Introduction by Christopher Fowler

This was the third volume in my Devil Quartet, and in some ways was my favourite set of tales to date. Short stories can operate like photographs; many of these contain specific memories of times and places and people I was with, and often there’s more truth in them than you’d realize. In the foreword I mention the origins of several of the stories, and how many are factually based. Clearly there are exceptions, like ‘Hitler’s Houseguest’, and yet even that has its roots in reality. I wrote it after I discovered a very unnerving document instructing servants and guests how to behave around Hitler.

On the grimmer side, I really wish ‘Personal Space’ wasn’t based on fact, because even I get upset re-reading it. If there’s a lesson I could teach every new writer of fantastic tales, it’s that your prose can’t just be doom-laden, otherwise you depress your readers.
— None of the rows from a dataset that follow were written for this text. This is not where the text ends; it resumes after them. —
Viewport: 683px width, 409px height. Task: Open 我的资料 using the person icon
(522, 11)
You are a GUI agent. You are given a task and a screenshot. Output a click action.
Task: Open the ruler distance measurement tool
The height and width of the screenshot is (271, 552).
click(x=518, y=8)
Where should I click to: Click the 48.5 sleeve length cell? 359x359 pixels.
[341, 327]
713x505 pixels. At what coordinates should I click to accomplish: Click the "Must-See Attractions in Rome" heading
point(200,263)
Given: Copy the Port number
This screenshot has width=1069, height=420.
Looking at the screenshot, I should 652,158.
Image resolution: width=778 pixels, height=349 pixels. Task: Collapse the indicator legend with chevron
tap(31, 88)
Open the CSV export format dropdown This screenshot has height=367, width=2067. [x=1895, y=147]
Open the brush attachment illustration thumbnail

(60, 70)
However, there’s a strong argument for the exploration of darkness, and after this collection I began prefacing new volumes with a round-up of all the awful news stories that had broken at the time of writing and had influenced me.

There are lights in the dark here: ‘The Scorpion Jacket’ was another of my colourful Oriental fables, which I’m continually drawn to. ‘One Night Out’ was specifically written for my father; I read it to him when he was ill and needed cheering up. I still dabbled in revenge tales at this point, but often avoided explicit violence, preferring to ply my trade in subtler cruelties. Many of the ideas behind the tales resurfaced in other people’s novels and films – it was as if we were all experiencing the same fears. Or they were nicking stuff from me.
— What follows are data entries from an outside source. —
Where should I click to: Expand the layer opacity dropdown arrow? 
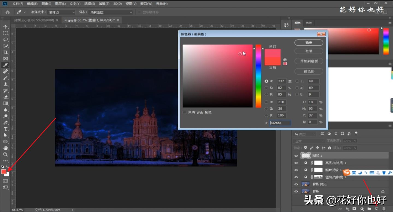coord(355,141)
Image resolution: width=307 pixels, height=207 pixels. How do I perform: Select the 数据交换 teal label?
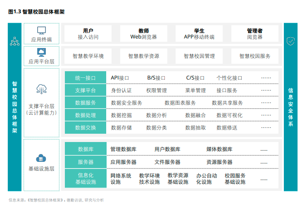86,128
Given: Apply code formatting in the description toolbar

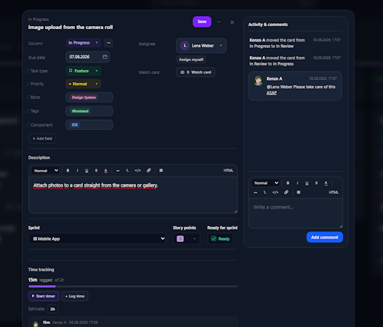Looking at the screenshot, I should (138, 171).
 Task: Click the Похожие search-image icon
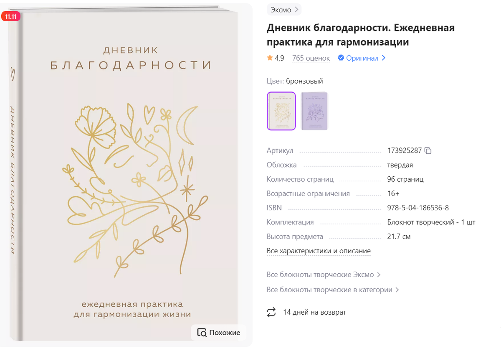[202, 333]
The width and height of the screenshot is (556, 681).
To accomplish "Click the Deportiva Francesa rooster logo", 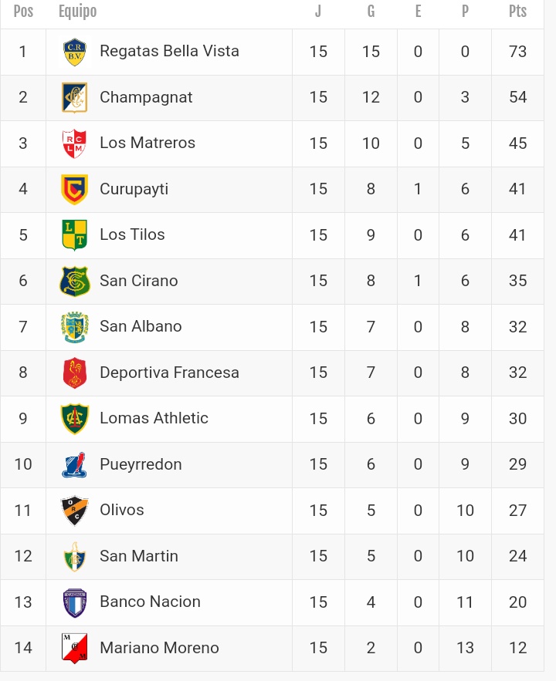I will tap(75, 373).
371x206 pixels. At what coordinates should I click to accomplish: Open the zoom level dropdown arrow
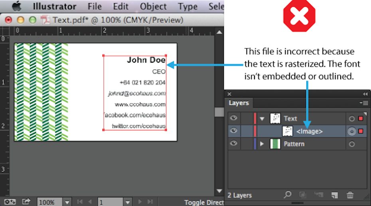(67, 202)
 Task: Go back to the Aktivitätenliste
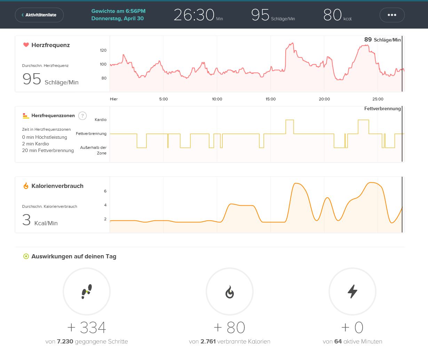click(x=39, y=15)
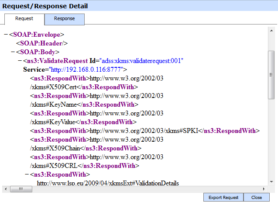The image size is (278, 209).
Task: Switch to the Response tab
Action: tap(65, 19)
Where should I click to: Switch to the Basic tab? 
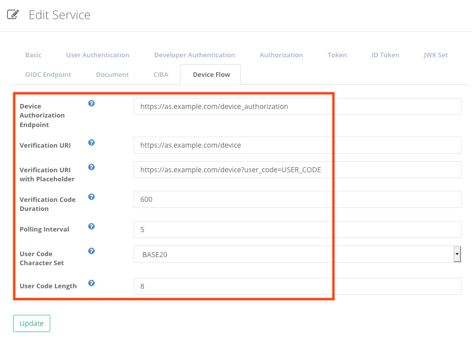[x=33, y=55]
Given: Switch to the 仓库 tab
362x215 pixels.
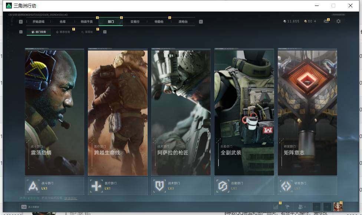Looking at the screenshot, I should coord(63,22).
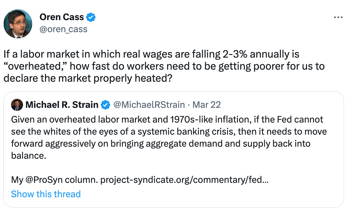351x215 pixels.
Task: Click the verified badge beside Michael R. Strain
Action: pos(106,105)
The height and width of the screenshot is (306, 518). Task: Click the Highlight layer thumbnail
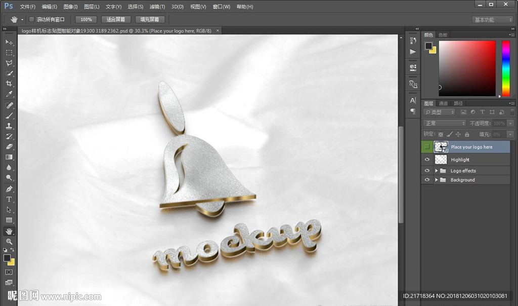pyautogui.click(x=441, y=160)
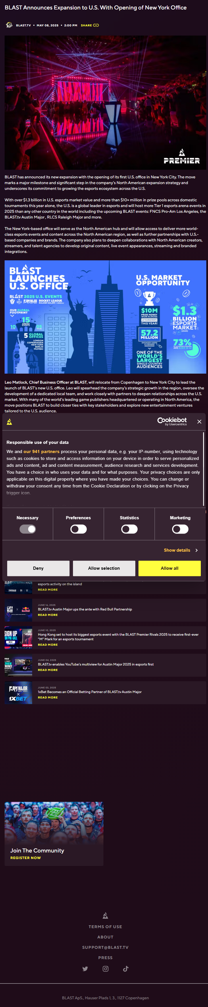Close the cookie consent dialog
208x1007 pixels.
(199, 421)
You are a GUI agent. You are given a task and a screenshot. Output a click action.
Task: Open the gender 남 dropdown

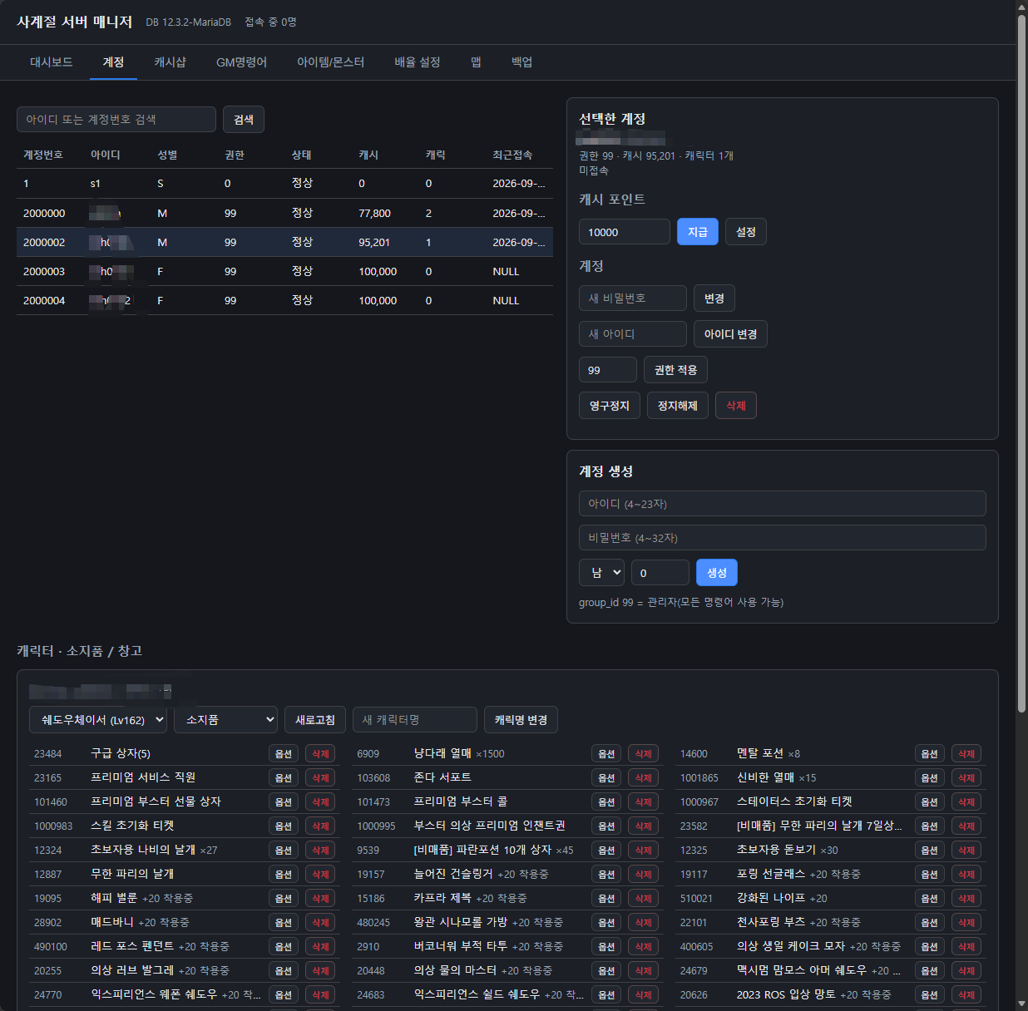coord(601,573)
Hollywood horror films generally feel too artificial to me. Most feature groups of teens whom it’s hard to imagine being friends in real life. A jock, a prom queen, a nerd, a stoner – they’re friends, really? The exception to that rule was ‘It Follows’, with believable characters. Instead I modelled quite a few of my tales in the style of Spanish horror films. Around this time they started strongly influencing my writing. When Hollywood stopped making heartfelt, un-ironic horror movies with the power to move audiences, Spain adopted the mantle with strange dramas like The Orphanage, The Others, La Madre Muerta, Fausto 5.0, Community, Fermat’s Room, Pan’s Labyrinth, The Witches of Zugurramurdi, The Nameless, Anguish, Julia’s Eyes, Darkness, The Hidden Face, Blind Alley and many others. Perhaps the Spanish temperament lends itself to horror melodrama. Certainly, the rules of taste that govern Hollywood lifestyles don’t exist in this world – why else would you let a woman who is going blind blunder into the basement of an asylum, or deliberately leave her alone in a thunderstorm?

It’s not enough to catch a mood in a piece of short fiction. To my mind, you need to tell an interesting story, which places me much closer to pulp fiction than intellectual essays. That’s not to say you can’t touch on intelligent themes in a short tale. The other important point to make is that you need to vary the tone in a book like this to keep things fresh. Dark must be leavened with light, which explains the variegated running order of these tales. I’ve written thirteen volumes of short stories now, and plan to continue. To see these return in e-book format is nothing short of wonderful for me.